13/01/03 (B180) AFP : Djibouti: l’opposition crie à la fraude mais refuse que « le sang coule »

DJIBOUTI, 13 jan (AFP)
– L’opposition djiboutienne a réuni lundi plusieurs milliers de manifestants
contre des fraudes présumées lors des législatives du
10 janvier, remportées par le pouvoir, mais a assuré vouloir
« faire éclater la vérité » dans le cadre légal.

Dans le même temps,
les observateurs internationaux délivraient un bilan contrasté
de ce scrutin, la première élection vraiment multipartite depuis
1977, date de l’indépendance de l’ancienne colonie française
de la Corne de l’Afrique.

Les « opérations
électorales ont été régulières, au moins
dans le district de Djibouti », ont-ils constaté, tout en relevant
« diverses difficultés » et l’impossibilité de « procéder
clairement au contrôle des opérations électorales »
hors de la capitale.

Selon les résultats
du ministère de l’Intérieur, les partisans du président
Ismaël Omar Guelleh ont raflé les 65 sièges de l’Assemblée
nationale, obtenant 62,7% des voix. L’opposition, avec plus d’un tiers des
suffrages, n’est donc pas représentée.

Menée par l’ancien
chef de la rébellion Afar, Ahmed Dini, 70 ans, l’opposition conteste
les résultats officiels et affirme, d’après ses propres calculs,
avoir remporté au moins 22 sièges.

D’abord interdit par les
autorités, le rassemblement de l’opposition lundi en fin d’après-midi
a finalement été autorisé, les opposants s’engageant
au préalable à ne pas troubler l’ordre public.

« Les autorités
ont dit ce qu’elles voulaient. Le résultat ne correspond pas au comptage,
on a des preuves irréfutables », a-t-il affirmé, en langues
afar et somali, devant plusieurs milliers de sympathisants rassemblés
dans un quartier populaire de la capitale.

« Mais pour arriver
au pouvoir, il y a une voie normale. On passera par la voie légale.
Nous irons devant le Conseil constitutionnel, même si cette institution
leur est soumise », a-t-il ajouté, drapé dans son traditionnel
boubou blanc.

« N’attendez pas de
nous qu’on vous donne des consignes de violence. On fait un combat pacifique,
on ne veut pas que le sang coule. Il faut être un peuple responsable »,
a-t-il poursuivi dans un discours régulièrement interrompu par
des applaudissements nourris.

« Suivez l’opposition,
il faut se mobiliser, s’inscrire sur les listes électorales pour se
préparer à d’éventuelles annulations, payer des cotisations.
Nous ferons éclater la vérité », a-t-il lancé.

Les manifestants, dont
de nombreux jeunes, se sont dispersés dans le calme, a constaté
un journaliste de l’AFP.

Des forces de l’ordre
avaient été postées juste devant le rassemblement, mais
on n’a constaté ni provocation ni incident.
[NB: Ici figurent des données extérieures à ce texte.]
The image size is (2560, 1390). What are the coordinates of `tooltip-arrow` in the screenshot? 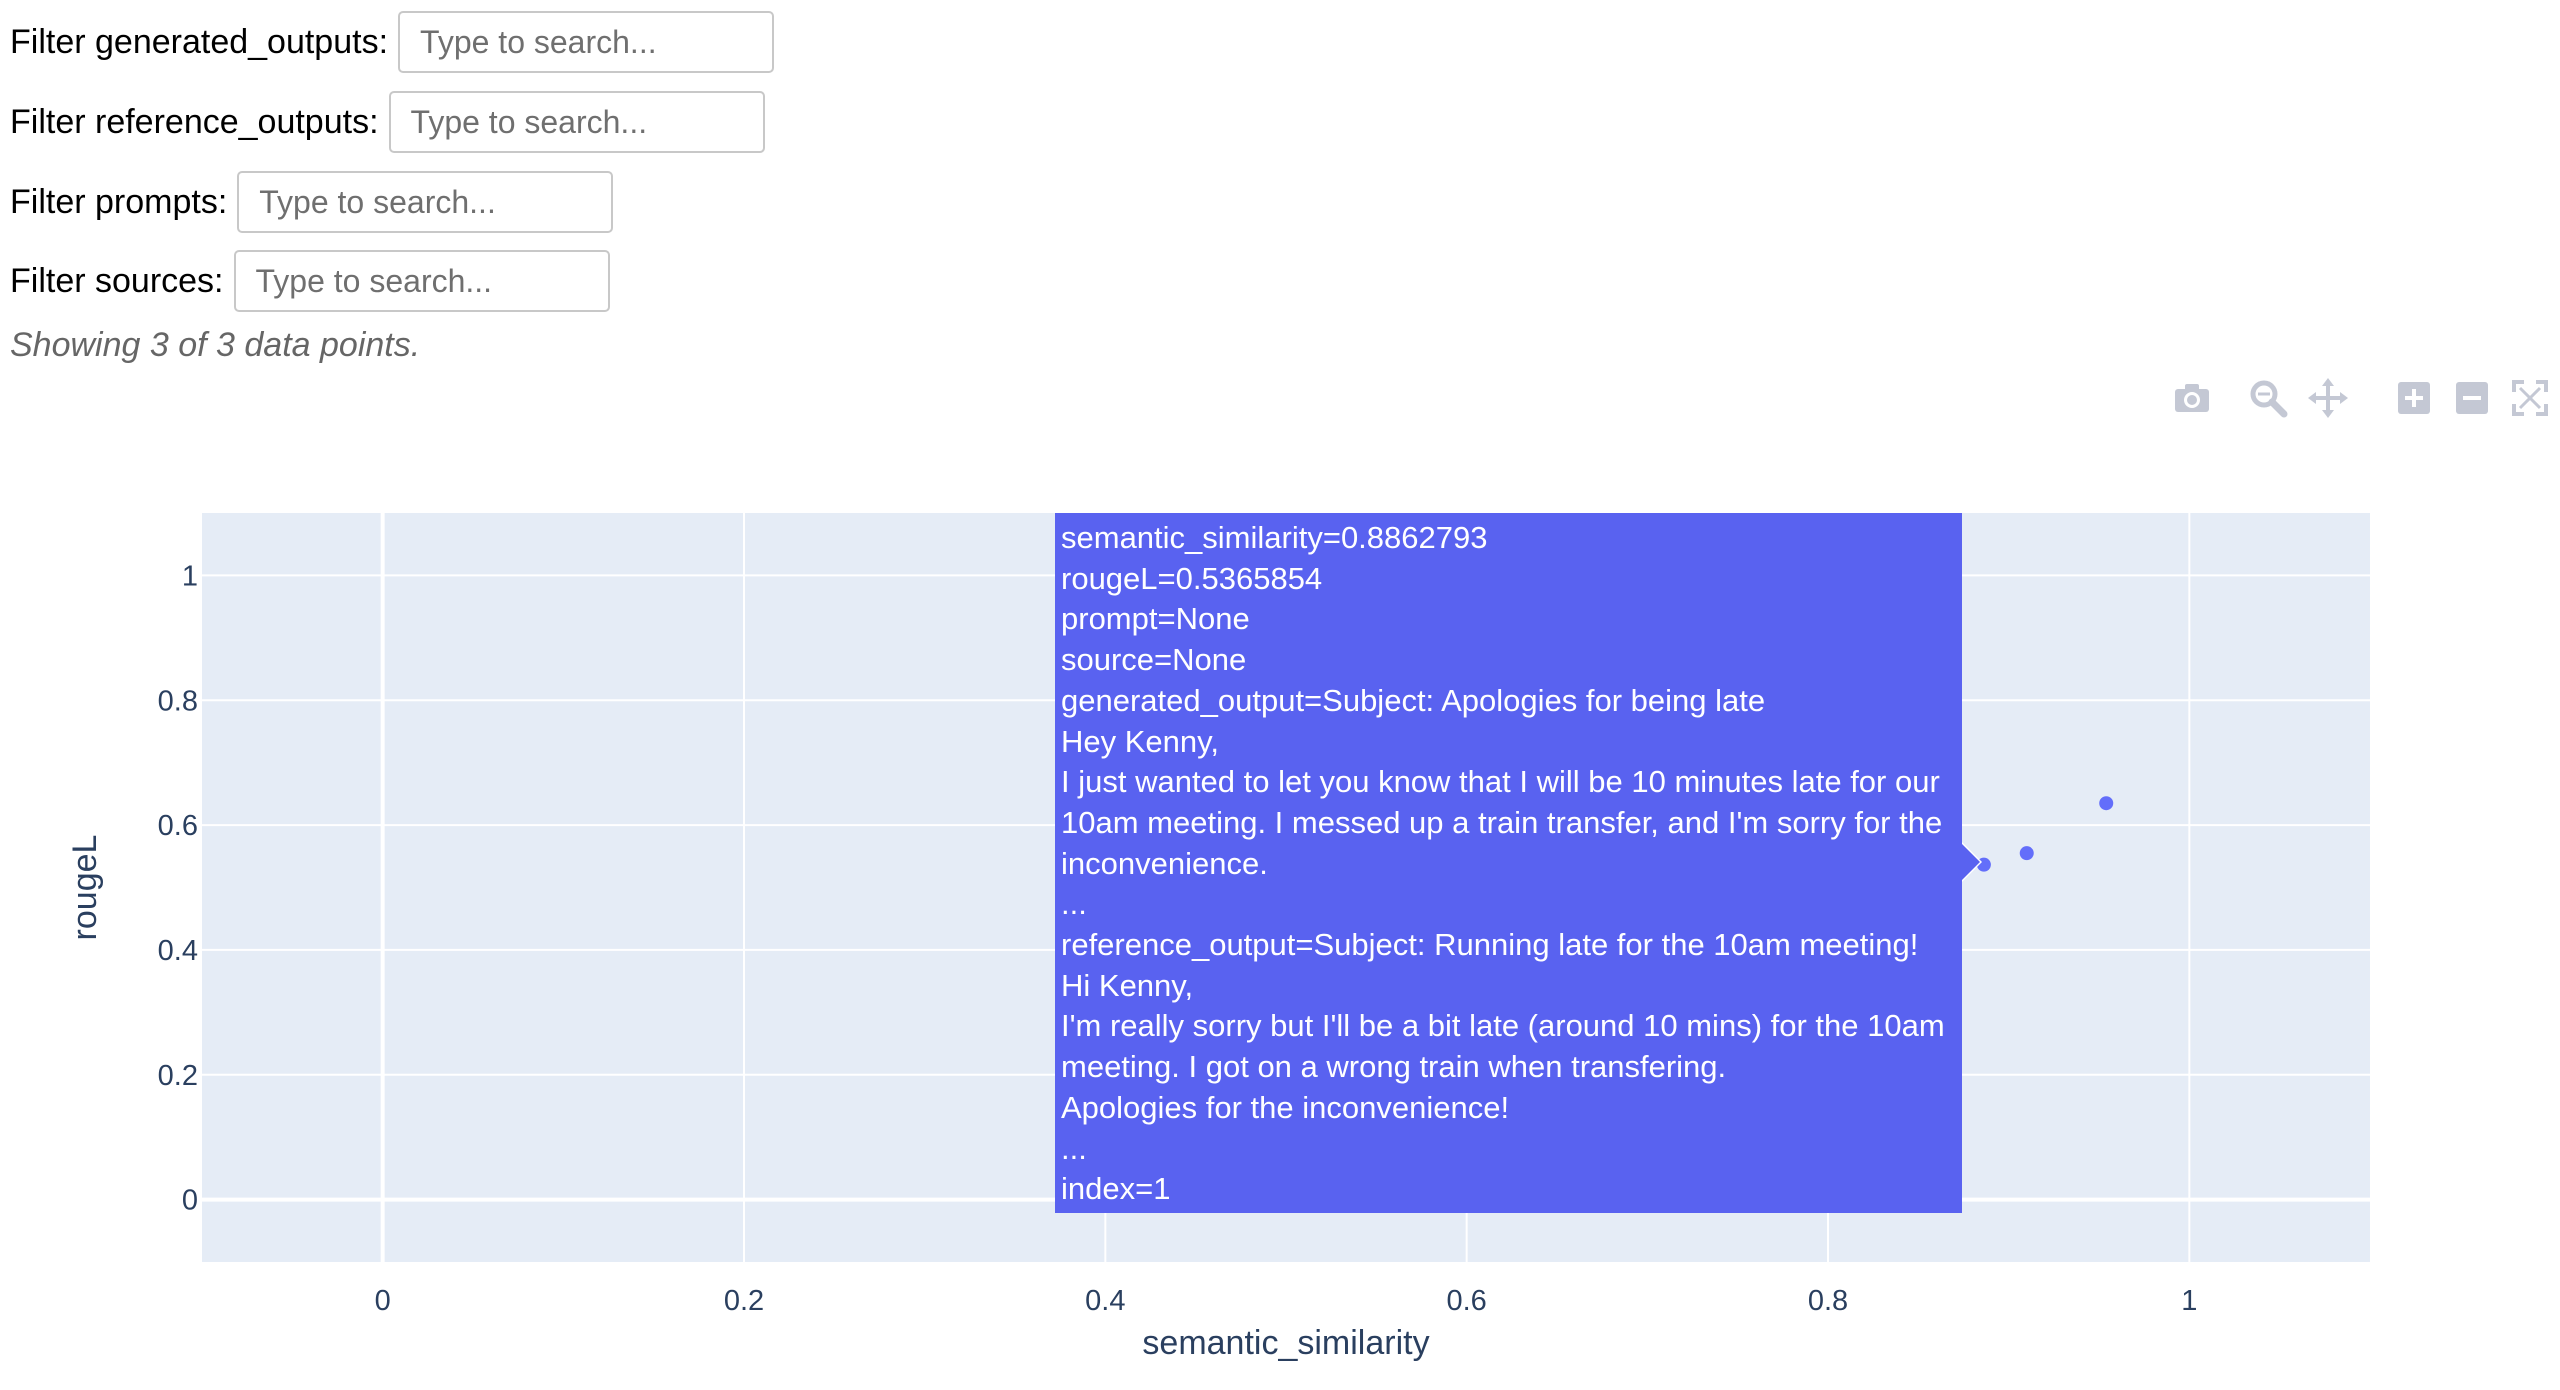 It's located at (1971, 862).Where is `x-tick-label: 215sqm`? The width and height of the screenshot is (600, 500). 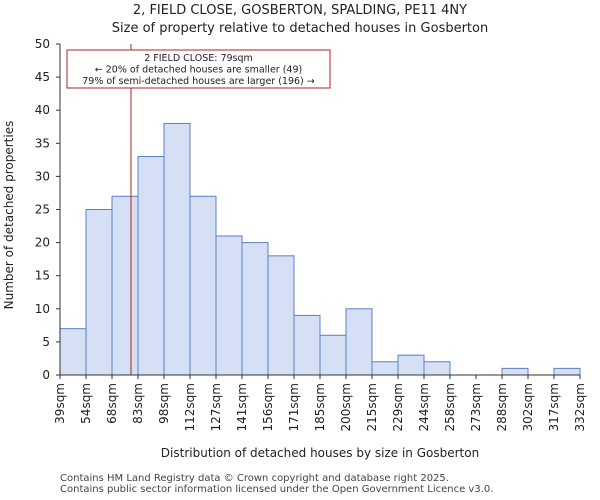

Les dirigeants de l’opposition
s’exprimaient du haut d’une estrade sur laquelle était accrochée
une banderole géante où on pouvait lire « Non à la
mascarade. Manifestez votre indignation avec l’UAD » (Union pour l’alternance
démocratique, UAD, coalition de l’opposition).

Dans un communiqué
conjoint, les sept observateurs de l’Organisation internationale de la francophonie
(OIF) et leurs deux homologues de la Ligue arabe ont souligné « le
manque d’adéquation entre le corps électoral, tel qu’il existe
réellement en janvier 2003 et les listes électorales utilisée
pour ce scrutin ».

« Il en résulte
diverses difficultés, en ce qui concerne, notamment, la publication
des listes électorales, la distribution des cartes d’électeurs
et le recours aux votes par ordonnances », ont-ils poursuivi.

Ils ont également
souligné « que le mode de scrutin actuel (liste majoritaire à
un tour) n’autorise pas une représentation équilibrée
des forces politiques en rapport avec les suffrages recueillis ».